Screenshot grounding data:

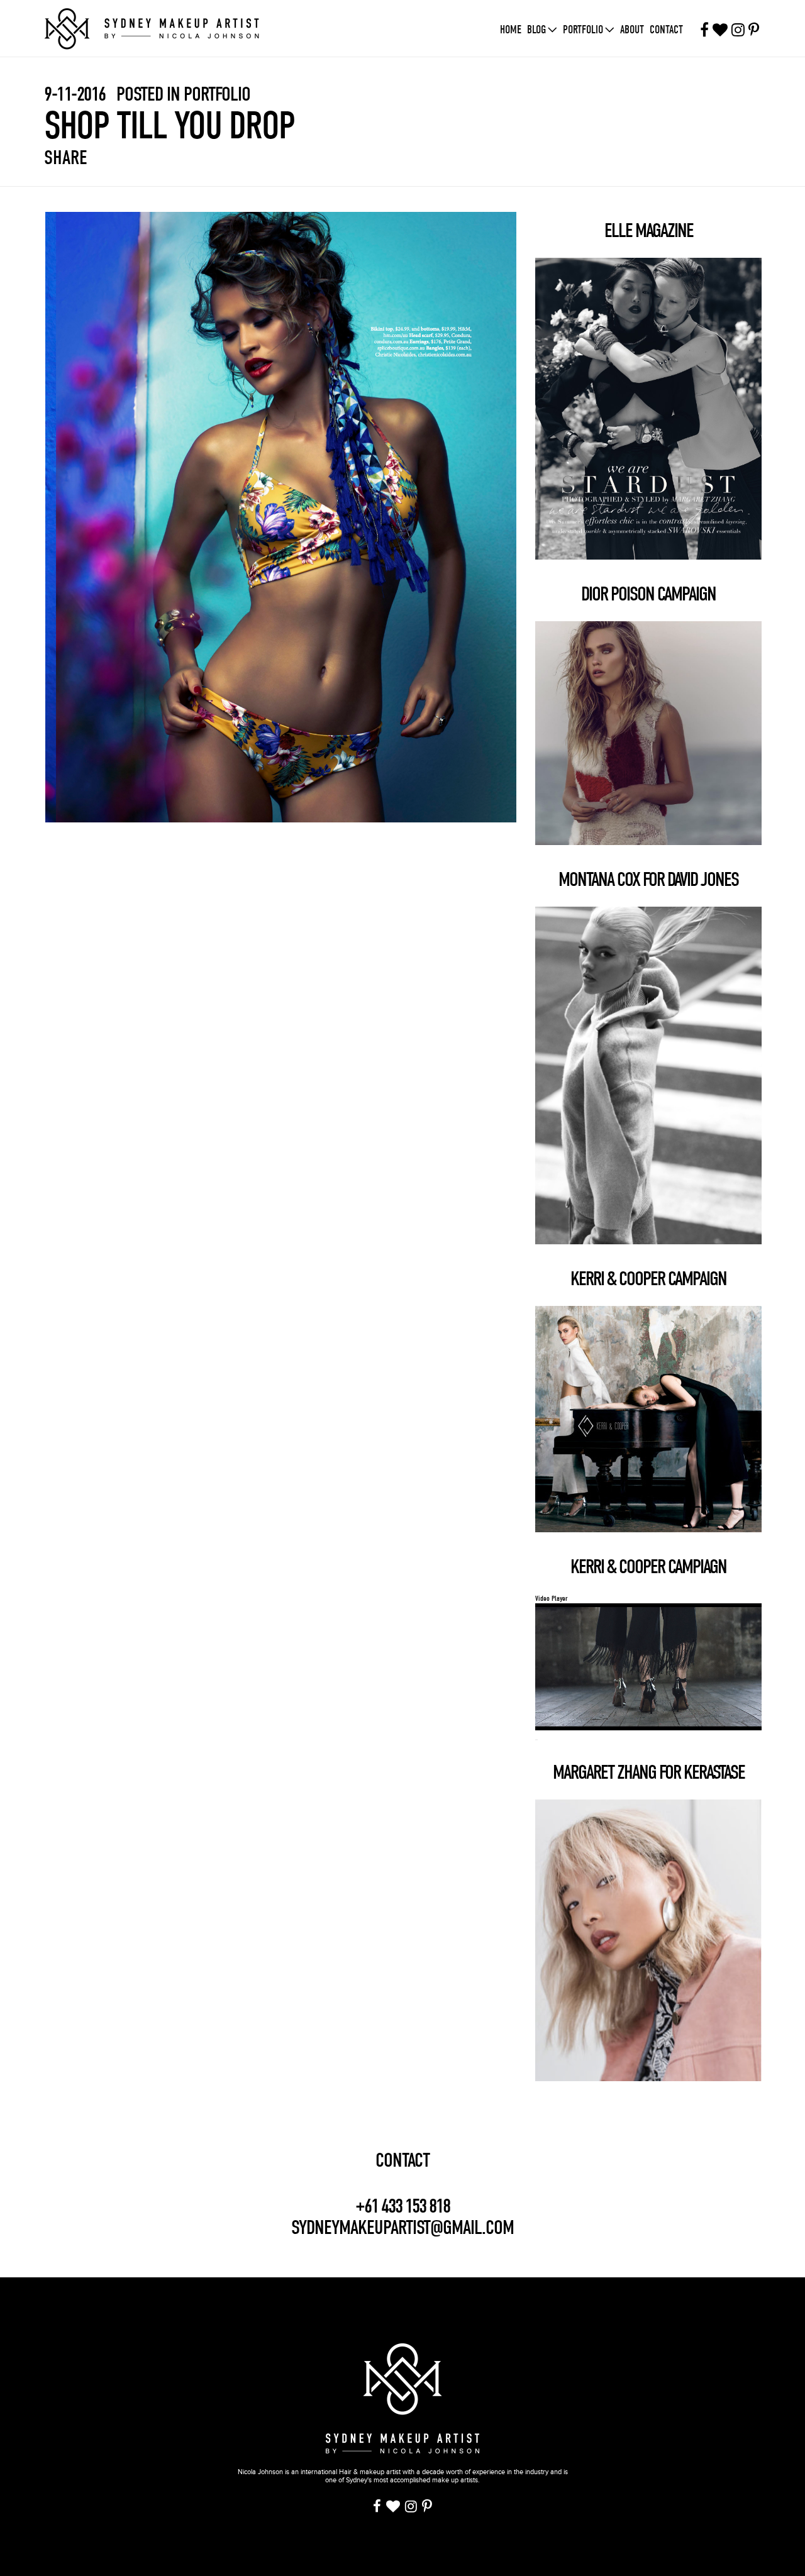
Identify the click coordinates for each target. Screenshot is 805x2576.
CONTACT (402, 2160)
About (632, 29)
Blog (536, 29)
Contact (666, 29)
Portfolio (583, 29)
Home (510, 29)
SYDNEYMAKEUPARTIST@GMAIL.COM (402, 2227)
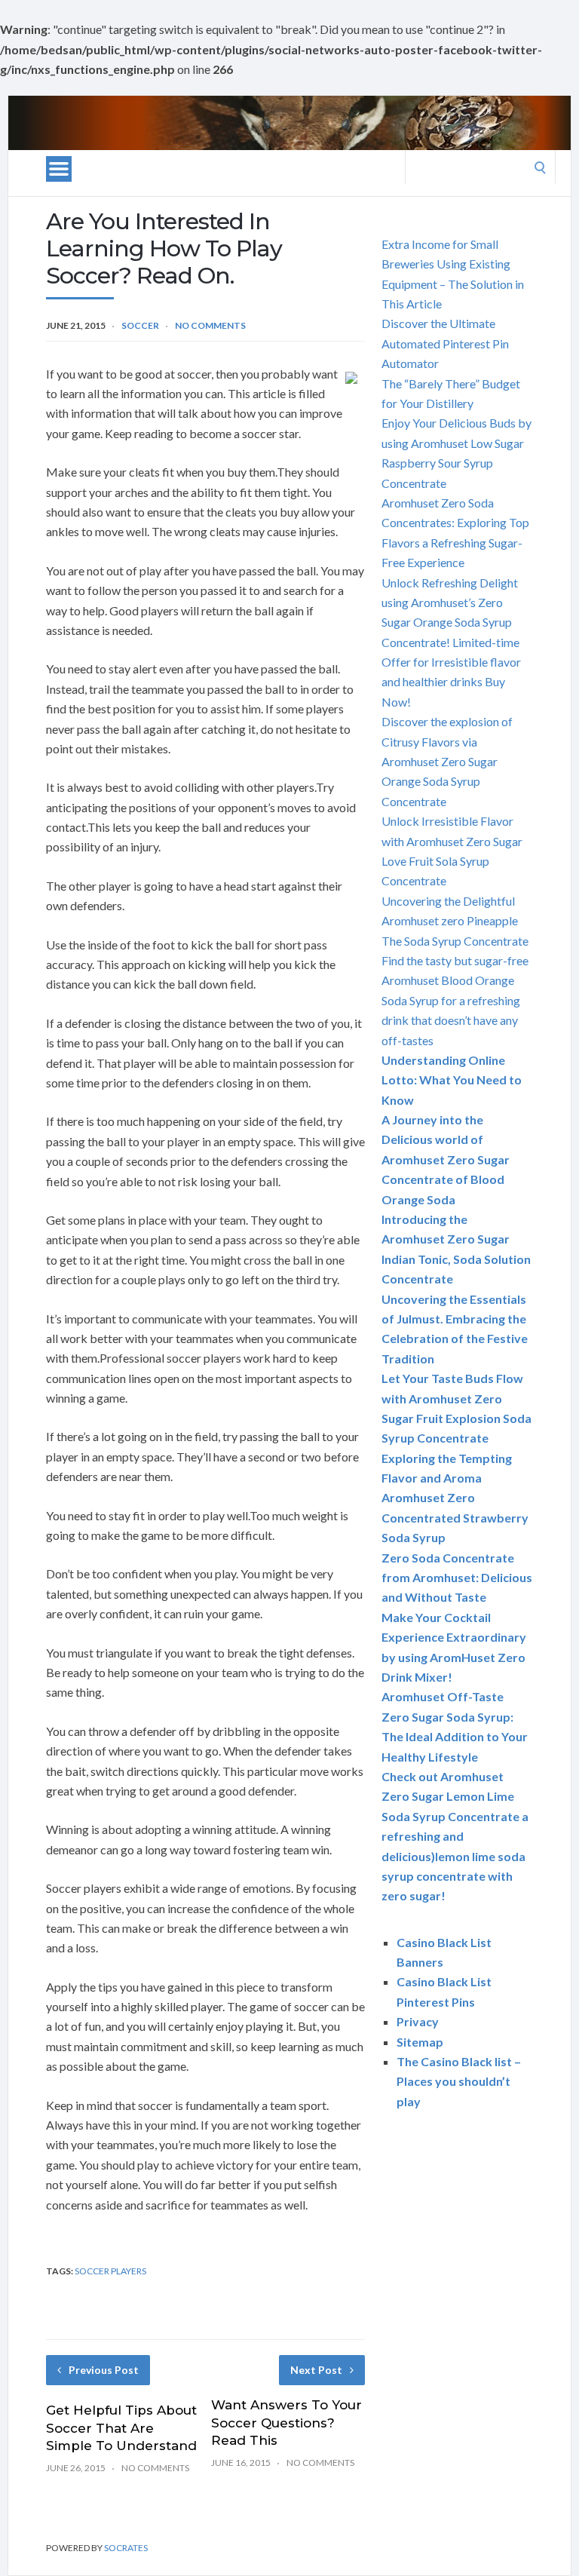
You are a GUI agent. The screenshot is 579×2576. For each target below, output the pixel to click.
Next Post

== HOW TO COMPLETE THIS TASK ==
Set down exactly, line for line, the data from the line that contains "Portfolio (583, 29)" through its last line, keeping pictures out.

== EXERCISE ANSWER ==
Portfolio (583, 29)
Home (510, 29)
SYDNEYMAKEUPARTIST@GMAIL.COM (402, 2227)
You are a GUI agent. The screenshot is 579×2576. For each target below, output the pixel to click.
Next Post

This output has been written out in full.